Real-Time Maude Tool Research Articles

Adaptive-Step-Size Numerical Methods in Rewriting-Logic-Based Formal Analysis of Interacting Hybrid Systems

This paper focuses on the formal modeling, simulation, and analysis of interacting hybrid systems that influence each otherʼs continuous behaviors. We define in the rewriting-logic-based Real-Time Maude tool a method for the numerical approximation of the continuous dynamics specified by ordinary differential equations. We adapt the Runge-Kutta-Fehlberg 4/5 method to define an adaptive-step-size technique that allows a more accurate approximation with less computational effort than fixed-step-size techniques. We also present experimental results for two thermal systems using different error tolerances.

A Guide to Extending Full Maude Illustrated with the Implementation of Real-Time Maude

The goal of this paper is to serve as a practical guide for implementing extensions of Maude by giving an overview of how the Real-Time Maude tool has been developed by extending the implementation of Full Maude. After giving a high-level summary of the key functionality and structure of the implementation of Full Maude, we describe the implementation of the Real-Time Maude language and tool. This extension includes key issues such as adding new kinds of modules, rules, and commands; as well as the need to store additional information in the persistent state of the execution environment.

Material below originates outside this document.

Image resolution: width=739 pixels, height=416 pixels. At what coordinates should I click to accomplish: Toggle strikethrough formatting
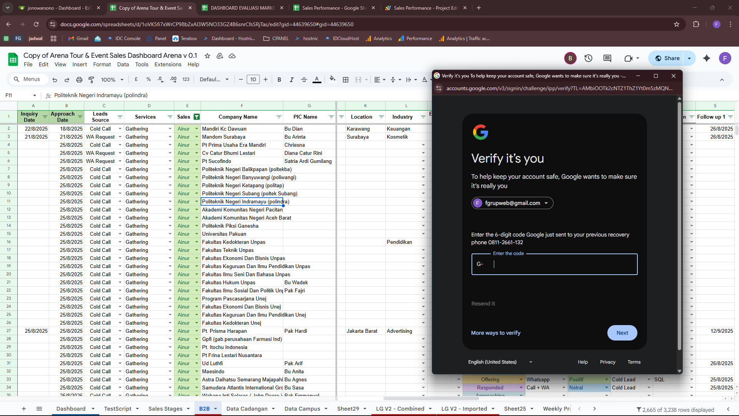[304, 80]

Specification and analysis of the AER/NCA active network protocol suite in Real-Time Maude

This paper describes the application of the Real-Time Maude tool and the Maude formal methodology to the specification and analysis of the AER/NCA suite of active network multicast protocol components. Because of the time-sensitive and resource-sensitive behavior, the presence of probabilistic algorithms, and the composability of its components, AER/NCA poses challenging new problems for its formal specification and analysis. Real-Time Maude is a natural extension of the Maude rewriting logic language and tool for the specification and analysis of real-time object-based distributed systems. It supports a wide spectrum of formal methods, including: executable specification; symbolic simulation; breadth-first search for failures of safety properties in infinite-state systems; and linear temporal logic model checking of time-bounded temporal logic formulas. These methods complement those offered by network simulators on the one hand, and timed-automaton-based tools and general-purpose theorem provers on the other. Our experience shows that Real-Time Maude is well-suited to meet the AER/NCA modeling challenges, and that its methods have proved effective in uncovering subtle and important errors in the informal use case specification.

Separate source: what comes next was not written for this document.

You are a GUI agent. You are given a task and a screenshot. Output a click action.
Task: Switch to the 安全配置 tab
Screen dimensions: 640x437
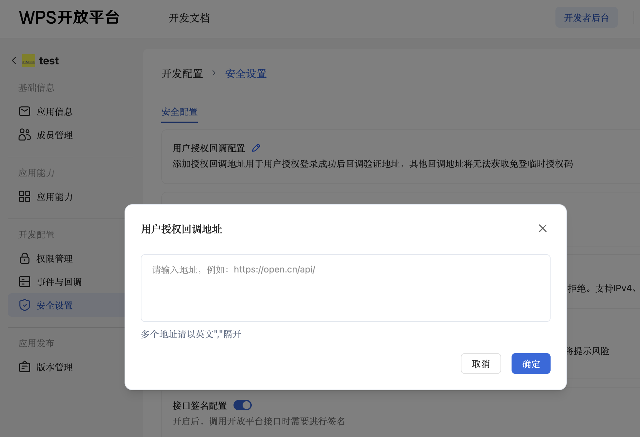(179, 112)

Real-Time Maude: A Tool for Simulating and Analyzing Real-Time and Hybrid Systems

Rewriting logic can be used to specify a wide range of real-time and hybrid systems under a variety of time models, including discrete and dense time models. The Real-Time Maude tool, built on top of the Maude rewriting logic language, supports specification of real-time and hybrid systems in timed modules and timed object-oriented modules, which are transformed into equivalent Maude modules. The tool then supports execution of such specifications in several rewrite modes, corresponding to different criteria for advancing time. Besides system simulation by default execution in a given rewrite mode, the tool has a library of execution strategies and commands that can search all the possible computations from an initial state, within given rewrite mode and search bounds, to partially model check desired properties, including properties expressible in a class of linear time timed temporal logic formulas. The paper discusses the tool's theoretical basis, its specification language, and its library of evaluation and search strategies. The user can add new formal analysis strategies to the library, as illustrated by a scheduling case study. We also summarize our experience with applications and our future plans.